Qual è secondo lei lo strumento più prezioso per un traduttore?

Gli strumenti più importanti sono due, secondo me: un buon dizionario delle collocazioni e tanta curiosità. Il primo è un vero salvavita. Nelle situazioni in cui la stanchezza prende il sopravvento e si rischia di appiattire il testo usando sempre le stesse cinque parole, il dizionario delle collocazioni aiuta tantissimo a rendere meglio la diversità del testo originale. La curiosità, invece, è fondamentale per chiunque traduca in qualsiasi ambito. Avere la voglia di andare a cercare ogni cosa che non si conosce, dedicare del tempo alle ricerche e non partire mai dal presupposto che una conoscenza superficiale sia sufficiente per risolvere il problema. La curiosità rende questo processo molto più leggero e, anzi, soddisfacente.

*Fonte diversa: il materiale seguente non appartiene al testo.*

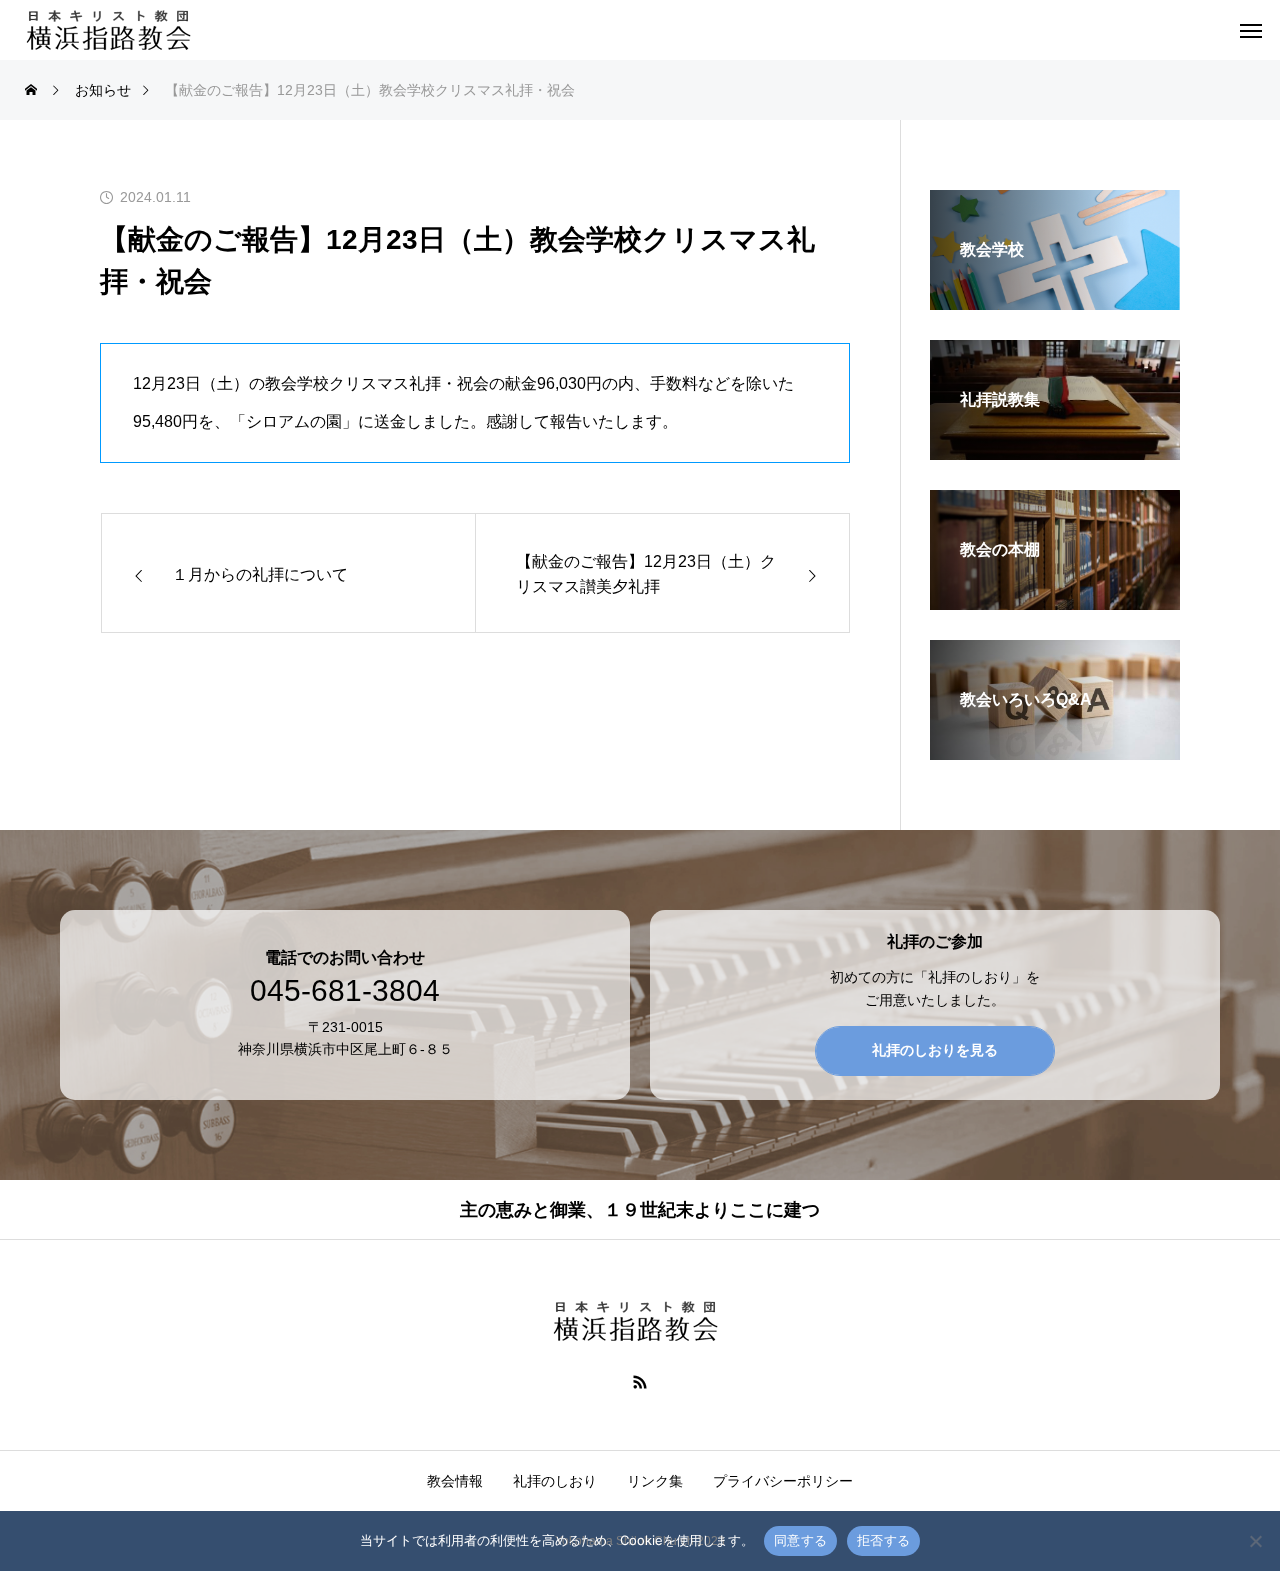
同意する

Essere traduttore ha influito su di lei come lettore? In che modo?

Senza ombra di dubbio, sì. Il modo in cui leggo adesso è molto più attento e, se da un lato mi rende ipersensibile a una “brutta traduzione”, mi permette anche di apprezzare i piccoli dettagli, le minuzie tecniche di quel che ho davanti. È come se improvvisamente si potessero apprezzare più colori di un dipinto che prima non si vedevano. Se il libro invece è in lingua originale è praticamente impossibile esimermi dal pensare come potrei tradurre io quelle parole. La traduzione diventa una forma mentis, non ce ne si può liberare. Once a translator, always a translator.

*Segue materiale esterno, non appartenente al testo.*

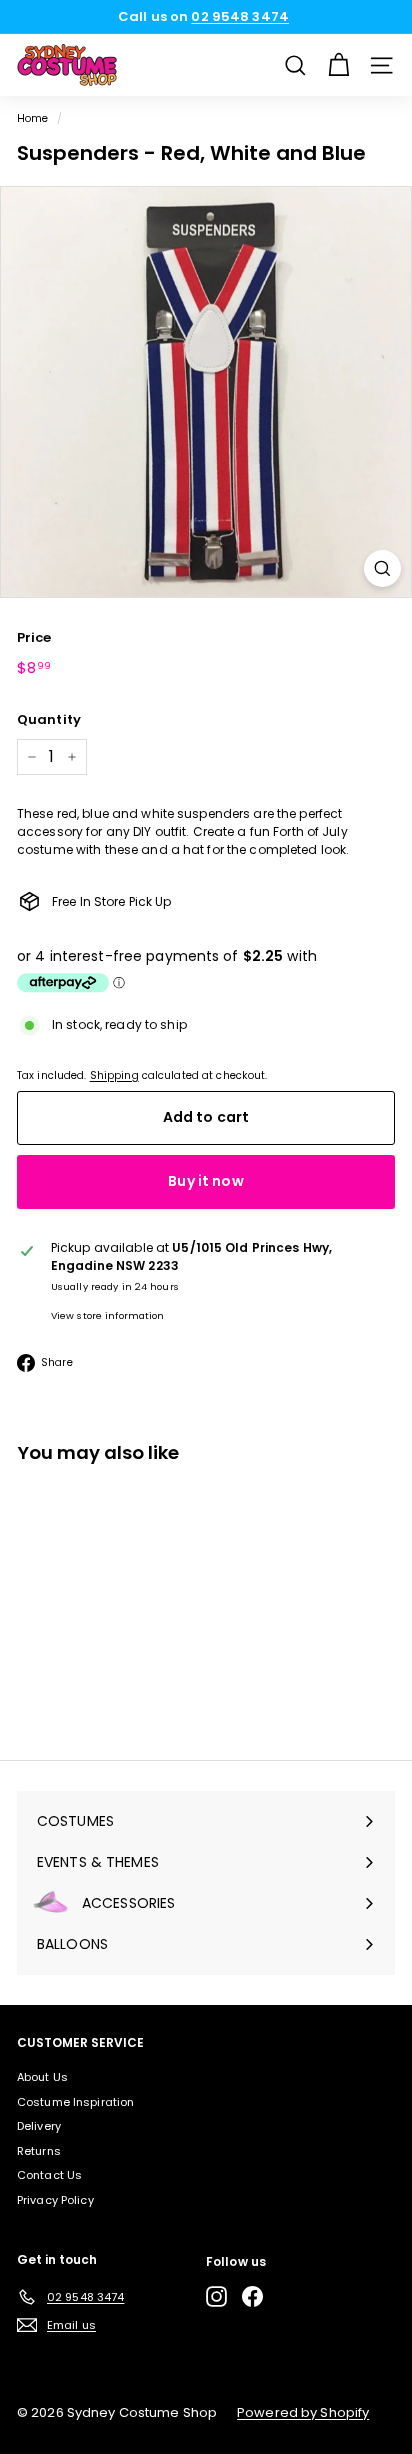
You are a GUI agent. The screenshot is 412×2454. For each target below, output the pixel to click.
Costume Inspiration (75, 2102)
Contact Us (49, 2175)
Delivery (39, 2126)
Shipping (114, 1075)
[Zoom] (382, 568)
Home (32, 118)
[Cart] (338, 65)
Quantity (49, 719)
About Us (42, 2077)
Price (34, 637)
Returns (39, 2151)
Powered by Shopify (303, 2412)
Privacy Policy (55, 2200)
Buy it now (205, 1181)
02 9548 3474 (239, 16)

Che tipo di legame crea con gli autori che traduce?

Per adesso il legame è tra me e il testo, ed è solo attraverso quello che mi metto in contatto con l’autore ma mi piacerebbe in futuro conoscere meglio gli autori con cui si spera lavorerò.

E con gli editori per cui traduce?

Posso dire di aver avuto due esperienze davvero belle con gli editori per cui ho lavorato. Penso si formi un legame di mutua fiducia e rispetto, che sono entrambe cose fondamentali. Mi piacerebbe decisamente rimanere in contatto con le persone che hanno collaborato con me a questo mio primo progetto.

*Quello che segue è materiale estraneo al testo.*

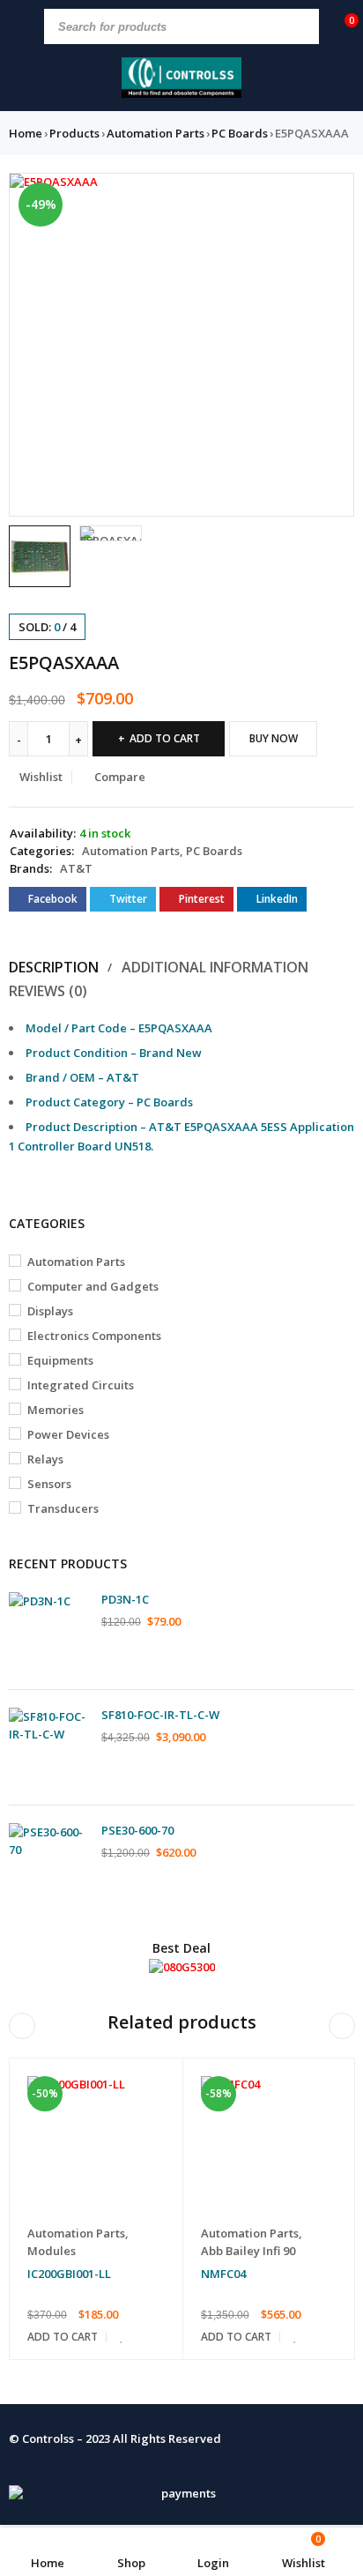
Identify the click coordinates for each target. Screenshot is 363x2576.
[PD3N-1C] (48, 1631)
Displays (50, 1311)
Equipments (60, 1360)
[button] (332, 195)
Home (25, 133)
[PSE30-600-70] (48, 1862)
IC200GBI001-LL (69, 2274)
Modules (51, 2251)
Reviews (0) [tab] (48, 991)
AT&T (76, 868)
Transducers (63, 1508)
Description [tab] (54, 967)
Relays (45, 1459)
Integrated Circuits (80, 1385)
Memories (55, 1410)
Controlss (48, 2438)
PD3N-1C (125, 1599)
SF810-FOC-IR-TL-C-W (160, 1715)
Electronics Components (94, 1336)
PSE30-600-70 (137, 1830)
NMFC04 (223, 2274)
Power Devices (68, 1434)
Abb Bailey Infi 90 (248, 2251)
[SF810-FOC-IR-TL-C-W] (48, 1747)
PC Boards (239, 133)
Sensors (49, 1484)
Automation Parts (155, 133)
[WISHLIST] (121, 2337)
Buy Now (273, 738)
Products (74, 133)
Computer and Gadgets (93, 1286)
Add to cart (165, 738)
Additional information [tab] (215, 967)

Qual è il ricordo più bello della sua carriera?

Spero non sia una risposta scontata il fatto di avere una carriera. La traduzione per l’editoria è sempre stato il mio sogno, e l’idea di essere arrivata qui è forse la cosa più bella della mia (per adesso) breve carriera. Spero di collezionare molti altri ricordi fatti di pagine, di soluzioni insperate alle dieci di sera quando il testo ormai sembra non avere più senso. Spero di conoscere gli scrittori di cui tradurrò le opere, ma soprattutto spero di continuare a tradurre.

Quale libro vorrebbe aver tradotto?

Mi piace sognare in grande, lo ammetto. Mi piacerebbe aver tradotto uno dei miei libri preferiti, Il maestro e Margherita di Michail Bulgakov. Se dovessi, invece, guardare alla narrativa anglofona, mi sarebbe piaciuto tradurre qualcosa di Tolkien, che rimane per me uno dei grandi maestri della letteratura del genere fantastico. In generale, mi piacerebbe aver contribuito alla creazione di un universo intero in cui lettore si può immergere completamente.

Pensa che il ruolo del traduttore viva la giusta considerazione nel mondo editoriale di oggi?

Più di prima. Nel mondo editoriale vedo sempre più traduttori finire in copertina, parlare delle loro traduzioni affiancandosi agli scrittori, ma c’è ancora molta strada da fare. Penso che una certa percentuale del pubblico, sempre maggiore, sia consapevole dell’origine del testo tradotto ma ancora tante, troppe, persone ignorano che la lingua in cui stanno leggendo non è quella originale. Tanti traduttori sono invisibili nonostante il loro lavoro, ma stiamo andando nella giusta direzione. Incrocio le dita per il futuro.

Che consigli darebbe a un giovane traduttore?

Leggere tanto, sempre, e non perdersi d’animo. Non è un mestiere facile, come del resto ogni mestiere, e leggere tanto, sia in italiano che nelle proprie lingue di lavoro, equivale a non fermarsi mai dal punto di vista formativo. È di grande importanza imparare dai maestri della lingua italiana e poi apprezzare anche l’evoluzione della lingua con gli scrittori contemporanei. La stessa cosa va fatta con la letteratura straniera. Non si può tradurre senza conoscere i due mondi che il traduttore andrà a unire con un ponte. Si fa un disservizio al libro e al pubblico che lo leggerà. Per questo non bisogna perdersi d’animo. È un percorso senza punto d’arrivo, ma è un percorso meraviglioso che rifarei mille volte.